One of the best things about being in Singapore is undoubtedly the food. It is no secret that Singaporeans eat and drink with a passion. Volumes of eating guides have been published about the thousands of eating and watering spots on the island, all in the hope of making some sense of the madness.For the newcomer, deciding where and what to eat can be an intimidating,yet at the same time, exciting experience. Here, we provide a gastronomic guide to Singapore, what we think you should know about the tastes and the smells of the island's food and drink. And don't say we didn't warn you about that chilli…

Where you can eat your food


These can be found in most housing estates outside the city and are usually located on the ground floor of apartment blocks or in 2-storey shophouses.Even till today, Singaporeans gather at coffeeshops not just to eat and drink, but also to chat or even play a game of checkers. Although the older coffeshops are slowly being phased out, they are still the place to go if you want to get cheap and good food served with a slice of true Singapore life, not forgetting the thick, black local coffee that comes in a porcelain cup.
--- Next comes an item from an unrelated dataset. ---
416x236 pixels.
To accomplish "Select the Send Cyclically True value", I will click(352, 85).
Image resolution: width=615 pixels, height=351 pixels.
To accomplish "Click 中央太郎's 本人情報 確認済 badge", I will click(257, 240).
Opening hours: Early morning to about 10pm, though some may be open 24 hours.

Hawker Centres

Probably the most distinctive eating places in Singapore, hawker centres house dozens of food and drink stalls under one roof. The best advice is, walk around the whole place and take in everything before ordering. Prices are cheap and comparable to those in coffeeshops,although tourist favorites like Newton Hawker Centre and Lau Pa Sat are more expensive. When ordering, tell the hawker your table number and you should get your food within 10-15 minutes.
Opening hours:10am to about 10pm, though the bigger ones like Newton open till about 4am.


Together with hawker centres, food courts are the people's main eating choice when dining out. They are usually found in shopping malls, and are air-conditioned and thus more expensive. For example,a plate of noodles that cost $3 in a hawker centre may cost $4 in a foodcourt. The choice of food is also more cosmopolitan, with some food courts even offering Italian, Korean, Japanese and Greek cuisine all in the same place. Be warned: at the more popular food courts, you could find people waiting behind you for your seat, so if you like to take your time, go during off-peak hours. Unlike hawker centres, you have to carry your own food to your table.